Retype, exactly and only, each line from the one containing "Embout (69, 1459)" to the end of the records below.

>>

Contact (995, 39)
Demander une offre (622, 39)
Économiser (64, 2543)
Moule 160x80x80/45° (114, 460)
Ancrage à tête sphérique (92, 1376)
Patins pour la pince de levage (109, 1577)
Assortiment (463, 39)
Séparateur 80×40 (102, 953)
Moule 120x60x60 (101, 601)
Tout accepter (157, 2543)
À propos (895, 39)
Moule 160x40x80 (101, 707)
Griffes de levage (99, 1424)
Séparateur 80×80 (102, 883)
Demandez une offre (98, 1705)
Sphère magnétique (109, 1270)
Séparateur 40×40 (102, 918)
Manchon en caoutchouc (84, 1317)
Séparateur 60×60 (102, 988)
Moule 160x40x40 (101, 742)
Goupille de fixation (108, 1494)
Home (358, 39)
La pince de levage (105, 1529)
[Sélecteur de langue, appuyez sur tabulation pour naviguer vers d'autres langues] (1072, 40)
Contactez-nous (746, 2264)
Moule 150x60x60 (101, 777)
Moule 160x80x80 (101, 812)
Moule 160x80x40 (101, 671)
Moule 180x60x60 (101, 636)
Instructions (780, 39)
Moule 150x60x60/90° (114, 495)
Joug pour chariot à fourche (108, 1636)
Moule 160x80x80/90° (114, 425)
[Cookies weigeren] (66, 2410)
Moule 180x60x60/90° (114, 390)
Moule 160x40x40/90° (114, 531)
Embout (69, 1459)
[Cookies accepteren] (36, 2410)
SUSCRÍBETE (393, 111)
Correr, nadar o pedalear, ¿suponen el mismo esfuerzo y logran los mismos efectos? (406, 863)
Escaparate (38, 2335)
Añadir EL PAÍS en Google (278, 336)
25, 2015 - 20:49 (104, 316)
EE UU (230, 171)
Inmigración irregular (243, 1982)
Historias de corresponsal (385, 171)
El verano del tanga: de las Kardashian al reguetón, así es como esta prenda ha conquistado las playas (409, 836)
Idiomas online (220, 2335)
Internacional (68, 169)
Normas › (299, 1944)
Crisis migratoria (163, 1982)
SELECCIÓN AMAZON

<<

**Response to this exercise:**
Embout (69, 1459)
[Cookies accepteren] (36, 2410)
SUSCRÍBETE (393, 111)
Correr, nadar o pedalear, ¿suponen el mismo esfuerzo y logran los mismos efectos? (406, 863)
Escaparate (38, 2335)
Añadir EL PAÍS en Google (278, 336)
25, 2015 - 20:49 (104, 316)
EE UU (230, 171)
Inmigración irregular (243, 1982)
Historias de corresponsal (385, 171)
El verano del tanga: de las Kardashian al reguetón, así es como esta prenda ha conquistado las playas (409, 836)
Idiomas online (220, 2335)
Internacional (68, 169)
Normas › (299, 1944)
Crisis migratoria (163, 1982)
SELECCIÓN AMAZON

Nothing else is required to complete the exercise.